[EXERCISE DETAILS]
Your output must be a faithful copy of the listing underneath.
*** Opening of SUPPLIED RECORDS ***
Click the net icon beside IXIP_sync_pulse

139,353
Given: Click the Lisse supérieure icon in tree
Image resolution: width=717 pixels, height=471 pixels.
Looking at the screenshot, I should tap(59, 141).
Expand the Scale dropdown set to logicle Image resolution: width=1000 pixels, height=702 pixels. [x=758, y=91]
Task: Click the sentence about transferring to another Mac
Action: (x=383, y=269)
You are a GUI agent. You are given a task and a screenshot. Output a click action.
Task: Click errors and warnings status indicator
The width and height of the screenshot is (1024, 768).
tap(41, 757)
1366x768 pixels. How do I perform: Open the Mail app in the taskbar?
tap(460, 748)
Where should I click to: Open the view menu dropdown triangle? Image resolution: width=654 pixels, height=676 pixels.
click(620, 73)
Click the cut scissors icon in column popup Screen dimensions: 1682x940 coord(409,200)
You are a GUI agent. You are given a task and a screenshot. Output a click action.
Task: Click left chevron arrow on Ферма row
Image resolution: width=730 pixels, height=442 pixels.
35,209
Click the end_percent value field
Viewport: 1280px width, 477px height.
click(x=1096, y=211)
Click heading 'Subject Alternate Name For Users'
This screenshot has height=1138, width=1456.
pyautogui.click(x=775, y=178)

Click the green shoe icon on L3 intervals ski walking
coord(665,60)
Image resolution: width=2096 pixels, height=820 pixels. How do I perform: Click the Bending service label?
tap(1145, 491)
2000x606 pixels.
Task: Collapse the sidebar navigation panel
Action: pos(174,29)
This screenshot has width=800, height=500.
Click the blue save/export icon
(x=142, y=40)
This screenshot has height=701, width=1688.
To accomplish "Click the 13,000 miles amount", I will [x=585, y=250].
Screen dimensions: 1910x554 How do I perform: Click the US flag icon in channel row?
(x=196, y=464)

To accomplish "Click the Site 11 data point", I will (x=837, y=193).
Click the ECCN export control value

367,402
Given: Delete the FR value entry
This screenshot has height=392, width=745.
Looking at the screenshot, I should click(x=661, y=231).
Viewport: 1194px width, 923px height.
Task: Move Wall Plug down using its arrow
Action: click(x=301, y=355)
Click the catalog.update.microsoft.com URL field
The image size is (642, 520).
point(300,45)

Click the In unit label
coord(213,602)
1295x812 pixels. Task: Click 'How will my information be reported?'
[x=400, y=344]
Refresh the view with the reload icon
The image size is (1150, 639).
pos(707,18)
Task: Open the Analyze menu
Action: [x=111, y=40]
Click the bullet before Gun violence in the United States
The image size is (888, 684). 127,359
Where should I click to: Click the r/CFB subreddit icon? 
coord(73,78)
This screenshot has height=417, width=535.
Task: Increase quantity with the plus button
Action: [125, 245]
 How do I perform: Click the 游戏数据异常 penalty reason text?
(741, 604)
*** Close of SUPPLIED RECORDS ***
[PROBLEM SOLUTION]
Click the net icon beside IXIP_sync_pulse

139,353
Given: Click the Lisse supérieure icon in tree
Image resolution: width=717 pixels, height=471 pixels.
Looking at the screenshot, I should tap(59, 141).
Expand the Scale dropdown set to logicle Image resolution: width=1000 pixels, height=702 pixels. [x=758, y=91]
Task: Click the sentence about transferring to another Mac
Action: (x=383, y=269)
You are a GUI agent. You are given a task and a screenshot. Output a click action.
Task: Click errors and warnings status indicator
The width and height of the screenshot is (1024, 768).
tap(41, 757)
1366x768 pixels. How do I perform: Open the Mail app in the taskbar?
tap(460, 748)
Where should I click to: Open the view menu dropdown triangle? Image resolution: width=654 pixels, height=676 pixels.
click(620, 73)
Click the cut scissors icon in column popup Screen dimensions: 1682x940 coord(409,200)
You are a GUI agent. You are given a task and a screenshot. Output a click action.
Task: Click left chevron arrow on Ферма row
Image resolution: width=730 pixels, height=442 pixels.
35,209
Click the end_percent value field
Viewport: 1280px width, 477px height.
click(x=1096, y=211)
Click heading 'Subject Alternate Name For Users'
This screenshot has height=1138, width=1456.
pyautogui.click(x=775, y=178)

Click the green shoe icon on L3 intervals ski walking
coord(665,60)
Image resolution: width=2096 pixels, height=820 pixels. How do I perform: Click the Bending service label?
tap(1145, 491)
2000x606 pixels.
Task: Collapse the sidebar navigation panel
Action: pos(174,29)
This screenshot has width=800, height=500.
Click the blue save/export icon
(x=142, y=40)
This screenshot has height=701, width=1688.
To accomplish "Click the 13,000 miles amount", I will [x=585, y=250].
Screen dimensions: 1910x554 How do I perform: Click the US flag icon in channel row?
(x=196, y=464)

To accomplish "Click the Site 11 data point", I will (x=837, y=193).
Click the ECCN export control value

367,402
Given: Delete the FR value entry
This screenshot has height=392, width=745.
Looking at the screenshot, I should click(x=661, y=231).
Viewport: 1194px width, 923px height.
Task: Move Wall Plug down using its arrow
Action: click(x=301, y=355)
Click the catalog.update.microsoft.com URL field
The image size is (642, 520).
point(300,45)

Click the In unit label
coord(213,602)
1295x812 pixels. Task: Click 'How will my information be reported?'
[x=400, y=344]
Refresh the view with the reload icon
The image size is (1150, 639).
pos(707,18)
Task: Open the Analyze menu
Action: [x=111, y=40]
Click the bullet before Gun violence in the United States
The image size is (888, 684). 127,359
Where should I click to: Click the r/CFB subreddit icon? 
coord(73,78)
This screenshot has height=417, width=535.
Task: Increase quantity with the plus button
Action: [125, 245]
 How do I perform: Click the 游戏数据异常 penalty reason text?
(741, 604)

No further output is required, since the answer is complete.